More thoughts on schooling.
I think Ching and I are both feeling some resistance to the idea of Noah going to the special needs class.
The goal of his teacher and special ed helper are to get him ready for kindergarten. That's a fine goal. But I don't know that it's a goal we share. To me, it feels like we're taking a great kid and making him conform to a system that isn't designed for him. Yes, cue my rants against schools and how they're designed for girls and not boys or at least not our boy. We've always felt that he won't sit still for story time because well, he doesn't like story time. He'd rather be running. But maybe we're wrong. Maybe he doesn't like story time because it's all just words coming at him, and he's not good at listening to stories as opposed to watching videos. Regardless, even a "play centered" preschool seems to be a bad match for our boy. I think that if he needs this much help then maybe school isn't for him.
The counter argument that's always in my head after my anti "girl" schools, is that apparently the majority of boys do just fine.
The biggest problem is that there just isn't an alternative right now. We don't have a social network where he can make friends and play with kids outside of school.
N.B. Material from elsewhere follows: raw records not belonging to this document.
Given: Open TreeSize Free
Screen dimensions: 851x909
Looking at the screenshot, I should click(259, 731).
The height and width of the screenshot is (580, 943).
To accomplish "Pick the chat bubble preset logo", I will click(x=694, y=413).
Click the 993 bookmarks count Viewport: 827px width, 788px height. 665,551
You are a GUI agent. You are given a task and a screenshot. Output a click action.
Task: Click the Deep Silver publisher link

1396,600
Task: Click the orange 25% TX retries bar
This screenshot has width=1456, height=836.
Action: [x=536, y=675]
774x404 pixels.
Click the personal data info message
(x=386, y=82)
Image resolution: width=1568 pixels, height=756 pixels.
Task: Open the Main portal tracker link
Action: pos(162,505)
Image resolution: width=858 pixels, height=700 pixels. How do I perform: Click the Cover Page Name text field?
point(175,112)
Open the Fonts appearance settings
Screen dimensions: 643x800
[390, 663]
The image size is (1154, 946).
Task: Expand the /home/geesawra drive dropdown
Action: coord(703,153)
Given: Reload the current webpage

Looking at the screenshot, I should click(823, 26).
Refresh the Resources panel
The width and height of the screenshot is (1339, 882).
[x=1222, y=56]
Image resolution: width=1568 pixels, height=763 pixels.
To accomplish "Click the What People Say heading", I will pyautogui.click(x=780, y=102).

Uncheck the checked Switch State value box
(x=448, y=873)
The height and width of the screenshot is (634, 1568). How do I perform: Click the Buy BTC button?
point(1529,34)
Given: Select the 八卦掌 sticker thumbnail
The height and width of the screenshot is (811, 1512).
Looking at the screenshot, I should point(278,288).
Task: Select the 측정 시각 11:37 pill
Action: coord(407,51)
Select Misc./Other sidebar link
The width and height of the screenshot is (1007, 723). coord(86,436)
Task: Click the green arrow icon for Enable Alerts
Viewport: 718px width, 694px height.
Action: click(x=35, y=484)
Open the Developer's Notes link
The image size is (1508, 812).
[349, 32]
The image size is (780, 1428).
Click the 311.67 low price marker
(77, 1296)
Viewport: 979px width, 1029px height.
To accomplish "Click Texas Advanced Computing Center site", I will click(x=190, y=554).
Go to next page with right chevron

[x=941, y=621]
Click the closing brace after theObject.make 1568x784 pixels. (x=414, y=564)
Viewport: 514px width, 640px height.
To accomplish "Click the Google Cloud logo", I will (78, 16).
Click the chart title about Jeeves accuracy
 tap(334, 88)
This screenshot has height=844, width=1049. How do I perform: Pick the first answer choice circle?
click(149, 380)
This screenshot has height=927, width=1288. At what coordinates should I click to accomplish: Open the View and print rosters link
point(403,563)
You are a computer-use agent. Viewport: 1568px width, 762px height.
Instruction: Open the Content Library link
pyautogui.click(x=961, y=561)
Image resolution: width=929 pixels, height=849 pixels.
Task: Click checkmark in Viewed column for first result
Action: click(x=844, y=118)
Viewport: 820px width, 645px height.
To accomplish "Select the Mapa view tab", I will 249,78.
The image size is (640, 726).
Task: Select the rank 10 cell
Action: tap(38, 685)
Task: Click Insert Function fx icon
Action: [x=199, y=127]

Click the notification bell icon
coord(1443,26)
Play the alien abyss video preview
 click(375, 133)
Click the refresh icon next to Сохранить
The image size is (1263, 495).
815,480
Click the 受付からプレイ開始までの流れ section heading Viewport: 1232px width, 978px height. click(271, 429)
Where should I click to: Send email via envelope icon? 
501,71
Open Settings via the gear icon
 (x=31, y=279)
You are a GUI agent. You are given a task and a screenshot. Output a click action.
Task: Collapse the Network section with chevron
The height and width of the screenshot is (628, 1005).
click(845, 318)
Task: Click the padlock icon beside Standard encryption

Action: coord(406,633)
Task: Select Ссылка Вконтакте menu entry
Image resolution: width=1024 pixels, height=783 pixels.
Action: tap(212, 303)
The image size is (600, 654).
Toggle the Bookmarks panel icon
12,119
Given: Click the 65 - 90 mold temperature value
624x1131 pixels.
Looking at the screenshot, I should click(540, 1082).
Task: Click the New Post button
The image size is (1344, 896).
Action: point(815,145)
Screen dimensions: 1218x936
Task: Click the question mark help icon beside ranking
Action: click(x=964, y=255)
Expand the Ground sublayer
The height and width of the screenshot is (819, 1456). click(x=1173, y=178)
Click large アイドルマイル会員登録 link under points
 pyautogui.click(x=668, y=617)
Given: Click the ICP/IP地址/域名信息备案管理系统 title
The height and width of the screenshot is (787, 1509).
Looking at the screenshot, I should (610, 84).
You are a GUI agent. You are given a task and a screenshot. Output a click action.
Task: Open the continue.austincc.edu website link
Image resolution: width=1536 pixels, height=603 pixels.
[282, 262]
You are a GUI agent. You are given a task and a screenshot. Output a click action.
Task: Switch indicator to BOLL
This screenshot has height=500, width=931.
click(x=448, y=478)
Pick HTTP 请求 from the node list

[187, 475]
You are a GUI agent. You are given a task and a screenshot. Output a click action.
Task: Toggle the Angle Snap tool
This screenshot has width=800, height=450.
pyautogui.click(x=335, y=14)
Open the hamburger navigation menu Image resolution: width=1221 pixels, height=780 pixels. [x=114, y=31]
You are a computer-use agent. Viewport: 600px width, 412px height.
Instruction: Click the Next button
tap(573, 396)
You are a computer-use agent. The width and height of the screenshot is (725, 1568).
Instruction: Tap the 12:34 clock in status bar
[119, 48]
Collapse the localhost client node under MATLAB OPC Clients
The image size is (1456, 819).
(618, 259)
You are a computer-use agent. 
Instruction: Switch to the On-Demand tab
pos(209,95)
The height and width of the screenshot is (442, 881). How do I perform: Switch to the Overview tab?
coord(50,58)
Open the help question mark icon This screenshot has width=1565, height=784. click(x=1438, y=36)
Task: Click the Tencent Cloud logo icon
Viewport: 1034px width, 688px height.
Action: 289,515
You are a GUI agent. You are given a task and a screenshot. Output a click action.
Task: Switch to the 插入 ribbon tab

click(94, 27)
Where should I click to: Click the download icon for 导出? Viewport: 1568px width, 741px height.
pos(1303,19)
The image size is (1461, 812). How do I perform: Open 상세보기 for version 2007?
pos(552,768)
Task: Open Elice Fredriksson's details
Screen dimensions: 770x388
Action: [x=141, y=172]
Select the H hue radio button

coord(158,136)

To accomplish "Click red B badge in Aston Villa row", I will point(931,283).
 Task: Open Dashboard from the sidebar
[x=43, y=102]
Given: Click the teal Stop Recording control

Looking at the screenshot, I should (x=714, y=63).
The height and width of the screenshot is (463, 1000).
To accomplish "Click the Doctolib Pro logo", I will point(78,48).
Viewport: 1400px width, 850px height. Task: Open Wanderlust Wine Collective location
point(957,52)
And he's not old enough yet for sports to fill in that gap. I can't take away his time with friends at school and home school him just because I don't like the whole set up of school. That might be an option in the future, but it's not for now.
There's also not a big choice of alternative schools. I know a lot of people like Montessori, and he might do better there, but even the ones that might be within driving distance cost $20,000 a year and UP. That's not in our reality.
So I feel like we're stuck. I keep reminding myself this is about what's best for Noah, but it's so hard to know what that is.
In a perfect world - Noah would have an older brother to mitigate a lot of this, to run around with, and play with, and to learn with. We often blame whoever hands out babies for making this grave mistake.
In an ideal world - we would live in a neighborhood in a small town with lots of other kids, and Noah and those kids would spend their time like Ching and I did growing up, playing, running, riding backs, playing hide n seek and tag.